**REQUIRED ACTION**
Reprint the full listing exactly.

*** DATA TO EXAMINE ***

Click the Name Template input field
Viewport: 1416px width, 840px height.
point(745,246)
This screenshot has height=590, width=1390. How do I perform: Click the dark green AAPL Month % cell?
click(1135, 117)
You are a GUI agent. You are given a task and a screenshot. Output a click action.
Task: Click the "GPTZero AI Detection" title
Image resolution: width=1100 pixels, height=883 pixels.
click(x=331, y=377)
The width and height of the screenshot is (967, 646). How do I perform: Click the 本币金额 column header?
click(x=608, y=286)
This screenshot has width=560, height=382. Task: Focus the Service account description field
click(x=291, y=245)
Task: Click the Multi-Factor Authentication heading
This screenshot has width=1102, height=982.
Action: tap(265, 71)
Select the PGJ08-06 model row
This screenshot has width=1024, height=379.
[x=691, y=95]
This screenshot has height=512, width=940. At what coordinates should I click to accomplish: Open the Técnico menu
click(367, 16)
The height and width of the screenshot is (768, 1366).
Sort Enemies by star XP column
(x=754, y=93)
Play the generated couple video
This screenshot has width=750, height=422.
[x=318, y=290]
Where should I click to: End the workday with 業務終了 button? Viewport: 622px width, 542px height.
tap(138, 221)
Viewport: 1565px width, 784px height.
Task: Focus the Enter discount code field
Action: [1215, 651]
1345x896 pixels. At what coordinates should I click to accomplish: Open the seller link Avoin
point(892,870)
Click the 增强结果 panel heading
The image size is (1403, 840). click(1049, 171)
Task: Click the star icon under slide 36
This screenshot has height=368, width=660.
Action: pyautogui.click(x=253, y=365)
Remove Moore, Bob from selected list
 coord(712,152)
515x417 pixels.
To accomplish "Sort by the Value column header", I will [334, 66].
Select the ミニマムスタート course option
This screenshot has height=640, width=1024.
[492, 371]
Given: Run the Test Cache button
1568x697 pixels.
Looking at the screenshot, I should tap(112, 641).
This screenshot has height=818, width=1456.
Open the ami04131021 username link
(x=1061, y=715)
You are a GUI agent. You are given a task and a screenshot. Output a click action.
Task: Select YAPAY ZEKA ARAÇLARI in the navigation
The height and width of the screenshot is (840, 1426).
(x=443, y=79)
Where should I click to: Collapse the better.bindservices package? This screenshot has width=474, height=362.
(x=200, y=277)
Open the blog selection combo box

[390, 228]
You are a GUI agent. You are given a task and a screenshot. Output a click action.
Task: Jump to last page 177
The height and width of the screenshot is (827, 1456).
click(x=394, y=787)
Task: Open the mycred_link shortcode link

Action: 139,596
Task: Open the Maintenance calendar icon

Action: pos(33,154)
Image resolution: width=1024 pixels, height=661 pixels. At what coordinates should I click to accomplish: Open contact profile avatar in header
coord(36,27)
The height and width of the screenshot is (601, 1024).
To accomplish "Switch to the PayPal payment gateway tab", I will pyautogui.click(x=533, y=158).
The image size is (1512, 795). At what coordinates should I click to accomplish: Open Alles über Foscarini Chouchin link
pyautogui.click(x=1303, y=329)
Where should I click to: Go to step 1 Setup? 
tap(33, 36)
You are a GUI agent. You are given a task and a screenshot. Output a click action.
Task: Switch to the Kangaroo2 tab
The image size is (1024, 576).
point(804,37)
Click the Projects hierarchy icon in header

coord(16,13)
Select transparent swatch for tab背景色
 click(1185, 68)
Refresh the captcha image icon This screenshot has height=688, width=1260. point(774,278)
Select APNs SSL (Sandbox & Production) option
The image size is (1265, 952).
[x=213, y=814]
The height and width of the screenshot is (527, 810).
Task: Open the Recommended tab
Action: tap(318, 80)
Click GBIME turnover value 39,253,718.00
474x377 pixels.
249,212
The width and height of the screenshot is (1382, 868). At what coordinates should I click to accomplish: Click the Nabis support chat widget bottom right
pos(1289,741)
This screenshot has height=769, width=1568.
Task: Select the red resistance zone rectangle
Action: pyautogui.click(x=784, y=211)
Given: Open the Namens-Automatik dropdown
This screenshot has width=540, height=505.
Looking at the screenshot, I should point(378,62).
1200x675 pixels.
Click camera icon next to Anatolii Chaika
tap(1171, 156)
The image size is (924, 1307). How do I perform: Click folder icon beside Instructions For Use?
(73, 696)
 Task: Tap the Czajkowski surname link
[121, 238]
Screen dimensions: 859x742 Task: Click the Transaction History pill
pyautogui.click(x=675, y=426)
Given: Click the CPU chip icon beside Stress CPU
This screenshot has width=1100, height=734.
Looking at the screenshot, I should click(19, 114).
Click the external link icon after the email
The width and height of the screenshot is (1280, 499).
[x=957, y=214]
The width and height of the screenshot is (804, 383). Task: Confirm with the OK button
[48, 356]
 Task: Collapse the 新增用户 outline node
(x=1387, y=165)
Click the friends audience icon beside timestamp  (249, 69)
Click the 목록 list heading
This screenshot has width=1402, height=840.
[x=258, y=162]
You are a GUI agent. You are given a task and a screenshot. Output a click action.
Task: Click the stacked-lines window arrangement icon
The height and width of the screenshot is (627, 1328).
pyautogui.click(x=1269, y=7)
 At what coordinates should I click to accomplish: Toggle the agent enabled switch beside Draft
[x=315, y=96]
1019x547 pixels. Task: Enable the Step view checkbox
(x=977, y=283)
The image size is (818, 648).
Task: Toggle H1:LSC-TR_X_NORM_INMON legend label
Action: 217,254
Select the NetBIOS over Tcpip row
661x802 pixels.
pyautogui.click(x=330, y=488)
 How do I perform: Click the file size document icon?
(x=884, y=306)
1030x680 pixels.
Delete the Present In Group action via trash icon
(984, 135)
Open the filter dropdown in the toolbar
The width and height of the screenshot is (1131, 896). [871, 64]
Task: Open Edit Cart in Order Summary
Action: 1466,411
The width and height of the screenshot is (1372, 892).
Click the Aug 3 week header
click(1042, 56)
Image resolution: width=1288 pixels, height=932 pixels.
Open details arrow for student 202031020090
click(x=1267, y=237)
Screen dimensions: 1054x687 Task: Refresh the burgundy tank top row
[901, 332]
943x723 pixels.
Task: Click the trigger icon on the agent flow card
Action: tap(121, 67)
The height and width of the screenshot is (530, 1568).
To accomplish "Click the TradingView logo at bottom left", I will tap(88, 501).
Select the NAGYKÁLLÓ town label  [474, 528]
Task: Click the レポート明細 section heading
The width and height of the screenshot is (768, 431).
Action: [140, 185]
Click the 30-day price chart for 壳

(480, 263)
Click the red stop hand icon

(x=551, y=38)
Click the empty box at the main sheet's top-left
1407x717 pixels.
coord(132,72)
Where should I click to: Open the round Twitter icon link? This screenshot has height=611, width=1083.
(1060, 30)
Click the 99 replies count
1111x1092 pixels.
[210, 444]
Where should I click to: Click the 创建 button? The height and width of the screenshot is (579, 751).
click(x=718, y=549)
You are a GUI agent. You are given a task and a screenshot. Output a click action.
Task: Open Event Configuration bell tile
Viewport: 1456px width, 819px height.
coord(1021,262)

*** End of DATA TO EXAMINE ***

**FINISHED TASK**
Click the Name Template input field
Viewport: 1416px width, 840px height.
point(745,246)
This screenshot has height=590, width=1390. How do I perform: Click the dark green AAPL Month % cell?
click(1135, 117)
You are a GUI agent. You are given a task and a screenshot. Output a click action.
Task: Click the "GPTZero AI Detection" title
Image resolution: width=1100 pixels, height=883 pixels.
click(x=331, y=377)
The width and height of the screenshot is (967, 646). How do I perform: Click the 本币金额 column header?
click(x=608, y=286)
This screenshot has width=560, height=382. Task: Focus the Service account description field
click(x=291, y=245)
Task: Click the Multi-Factor Authentication heading
This screenshot has width=1102, height=982.
Action: tap(265, 71)
Select the PGJ08-06 model row
This screenshot has width=1024, height=379.
[x=691, y=95]
This screenshot has height=512, width=940. At what coordinates should I click to accomplish: Open the Técnico menu
click(367, 16)
The height and width of the screenshot is (768, 1366).
Sort Enemies by star XP column
(x=754, y=93)
Play the generated couple video
This screenshot has width=750, height=422.
[x=318, y=290]
Where should I click to: End the workday with 業務終了 button? Viewport: 622px width, 542px height.
tap(138, 221)
Viewport: 1565px width, 784px height.
Task: Focus the Enter discount code field
Action: [1215, 651]
1345x896 pixels. At what coordinates should I click to accomplish: Open the seller link Avoin
point(892,870)
Click the 增强结果 panel heading
The image size is (1403, 840). click(1049, 171)
Task: Click the star icon under slide 36
This screenshot has height=368, width=660.
Action: pyautogui.click(x=253, y=365)
Remove Moore, Bob from selected list
 coord(712,152)
515x417 pixels.
To accomplish "Sort by the Value column header", I will [334, 66].
Select the ミニマムスタート course option
This screenshot has height=640, width=1024.
[492, 371]
Given: Run the Test Cache button
1568x697 pixels.
Looking at the screenshot, I should tap(112, 641).
This screenshot has height=818, width=1456.
Open the ami04131021 username link
(x=1061, y=715)
You are a GUI agent. You are given a task and a screenshot. Output a click action.
Task: Select YAPAY ZEKA ARAÇLARI in the navigation
The height and width of the screenshot is (840, 1426).
(x=443, y=79)
Where should I click to: Collapse the better.bindservices package? This screenshot has width=474, height=362.
(x=200, y=277)
Open the blog selection combo box

[390, 228]
You are a GUI agent. You are given a task and a screenshot. Output a click action.
Task: Jump to last page 177
The height and width of the screenshot is (827, 1456).
click(x=394, y=787)
Task: Open the mycred_link shortcode link

Action: 139,596
Task: Open the Maintenance calendar icon

Action: pos(33,154)
Image resolution: width=1024 pixels, height=661 pixels. At what coordinates should I click to accomplish: Open contact profile avatar in header
coord(36,27)
The height and width of the screenshot is (601, 1024).
To accomplish "Switch to the PayPal payment gateway tab", I will pyautogui.click(x=533, y=158).
The image size is (1512, 795). At what coordinates should I click to accomplish: Open Alles über Foscarini Chouchin link
pyautogui.click(x=1303, y=329)
Where should I click to: Go to step 1 Setup? 
tap(33, 36)
You are a GUI agent. You are given a task and a screenshot. Output a click action.
Task: Switch to the Kangaroo2 tab
The image size is (1024, 576).
point(804,37)
Click the Projects hierarchy icon in header

coord(16,13)
Select transparent swatch for tab背景色
 click(1185, 68)
Refresh the captcha image icon This screenshot has height=688, width=1260. point(774,278)
Select APNs SSL (Sandbox & Production) option
The image size is (1265, 952).
[x=213, y=814]
The height and width of the screenshot is (527, 810).
Task: Open the Recommended tab
Action: tap(318, 80)
Click GBIME turnover value 39,253,718.00
474x377 pixels.
249,212
The width and height of the screenshot is (1382, 868). At what coordinates should I click to accomplish: Click the Nabis support chat widget bottom right
pos(1289,741)
This screenshot has height=769, width=1568.
Task: Select the red resistance zone rectangle
Action: pyautogui.click(x=784, y=211)
Given: Open the Namens-Automatik dropdown
This screenshot has width=540, height=505.
Looking at the screenshot, I should point(378,62).
1200x675 pixels.
Click camera icon next to Anatolii Chaika
tap(1171, 156)
The image size is (924, 1307). How do I perform: Click folder icon beside Instructions For Use?
(73, 696)
 Task: Tap the Czajkowski surname link
[121, 238]
Screen dimensions: 859x742 Task: Click the Transaction History pill
pyautogui.click(x=675, y=426)
Given: Click the CPU chip icon beside Stress CPU
This screenshot has width=1100, height=734.
Looking at the screenshot, I should click(19, 114).
Click the external link icon after the email
The width and height of the screenshot is (1280, 499).
[x=957, y=214]
The width and height of the screenshot is (804, 383). Task: Confirm with the OK button
[48, 356]
 Task: Collapse the 新增用户 outline node
(x=1387, y=165)
Click the friends audience icon beside timestamp  (249, 69)
Click the 목록 list heading
This screenshot has width=1402, height=840.
[x=258, y=162]
You are a GUI agent. You are given a task and a screenshot. Output a click action.
Task: Click the stacked-lines window arrangement icon
The height and width of the screenshot is (627, 1328).
pyautogui.click(x=1269, y=7)
 At what coordinates should I click to accomplish: Toggle the agent enabled switch beside Draft
[x=315, y=96]
1019x547 pixels. Task: Enable the Step view checkbox
(x=977, y=283)
The image size is (818, 648).
Task: Toggle H1:LSC-TR_X_NORM_INMON legend label
Action: 217,254
Select the NetBIOS over Tcpip row
661x802 pixels.
pyautogui.click(x=330, y=488)
 How do I perform: Click the file size document icon?
(x=884, y=306)
1030x680 pixels.
Delete the Present In Group action via trash icon
(984, 135)
Open the filter dropdown in the toolbar
The width and height of the screenshot is (1131, 896). [871, 64]
Task: Open Edit Cart in Order Summary
Action: 1466,411
The width and height of the screenshot is (1372, 892).
Click the Aug 3 week header
click(1042, 56)
Image resolution: width=1288 pixels, height=932 pixels.
Open details arrow for student 202031020090
click(x=1267, y=237)
Screen dimensions: 1054x687 Task: Refresh the burgundy tank top row
[901, 332]
943x723 pixels.
Task: Click the trigger icon on the agent flow card
Action: tap(121, 67)
The height and width of the screenshot is (530, 1568).
To accomplish "Click the TradingView logo at bottom left", I will tap(88, 501).
Select the NAGYKÁLLÓ town label  [474, 528]
Task: Click the レポート明細 section heading
The width and height of the screenshot is (768, 431).
Action: [140, 185]
Click the 30-day price chart for 壳

(480, 263)
Click the red stop hand icon

(x=551, y=38)
Click the empty box at the main sheet's top-left
1407x717 pixels.
coord(132,72)
Where should I click to: Open the round Twitter icon link? This screenshot has height=611, width=1083.
(1060, 30)
Click the 99 replies count
1111x1092 pixels.
[210, 444]
Where should I click to: Click the 创建 button? The height and width of the screenshot is (579, 751).
click(x=718, y=549)
You are a GUI agent. You are given a task and a screenshot. Output a click action.
Task: Open Event Configuration bell tile
Viewport: 1456px width, 819px height.
coord(1021,262)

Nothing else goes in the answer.